Thursday, July 24, 2008

Life's Proverbial Questions!

As I have walked through this life and journey among the world, I have noticed that we live in a world where enough is never quite....well....ENOUGH!

Hear me out here.

You are single and you always get the proverbial questions of, "Anyone in your life? Why are you single?" It is a constant bombardment of questions as to WHY you are single...as if being single is not enough.

Then, you finally find someone to spend some time with and then the proverbial questions of, "Is it serious? What's the deal?" Yada, yada, yada

Then you confirm it is and the next becomes the next to the next and the next....
When are you getting engaged?
You have a date picked yet?
When are you going to get a house?
What's the plan for kids?
Congrats on that kid....when's the next one?

OYE! It never ends!

So it drives me to ask, "When is enough enough or will it ever be quite enough?"
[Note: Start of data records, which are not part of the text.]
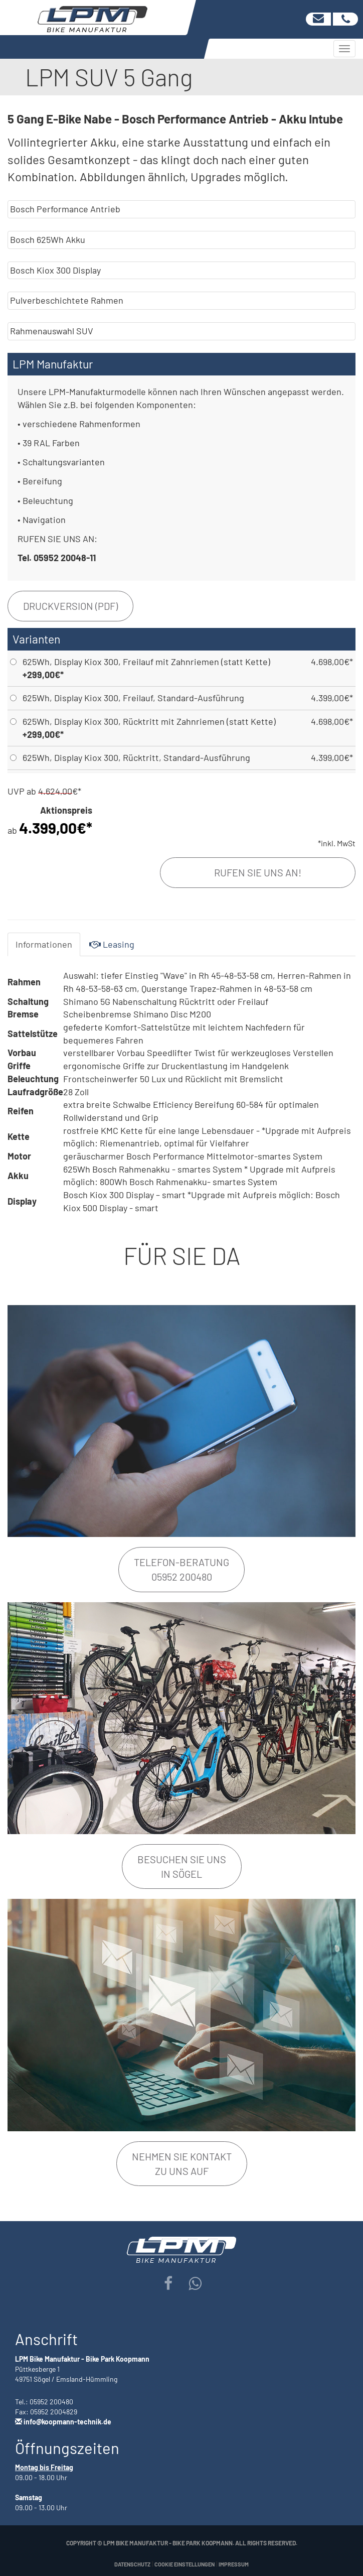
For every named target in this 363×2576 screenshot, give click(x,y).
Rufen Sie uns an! (257, 872)
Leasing (111, 944)
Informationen (44, 944)
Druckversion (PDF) (70, 606)
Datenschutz (132, 2564)
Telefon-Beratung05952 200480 (181, 1569)
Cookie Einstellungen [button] (184, 2564)
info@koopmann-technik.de (67, 2421)
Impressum (234, 2564)
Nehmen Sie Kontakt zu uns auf (182, 2163)
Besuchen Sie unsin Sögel (181, 1866)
I believe we live in a world that is constantly driving us towards wanting more.

A while back, I dated a man that one day looked at me and told me, "I am content." I was like, "What the heck is THAT supposed to mean! How rude! Content?? WTFlip! You aren't ecstatic with our time together? You aren't over the moon about our conversations? Content?!?!" To say the least, I was offended.

Obviously, that little space in time began and ended. But I look back on that moment when he said that to me and I understand it now. I understand it now because today, it is my heart's cry. I just want to be content. Webster defines content as, "to appease the desires of".
Him saying that he was content could very well have been the biggest compliment he could have ever given me. But me, in my typical rest-of-the-world way, wanted to be more; it was not enough.

So as I go through this great life, still desiring so many things, everyday, I am learning to be content with the place I am in. No, it doesn't mean that I am apathetic and desire nothing more, but as far as trying to live up to all the proverbial questions and the more I have been so accustomed to chasing, I am learning that enough is really quite enough and I am content.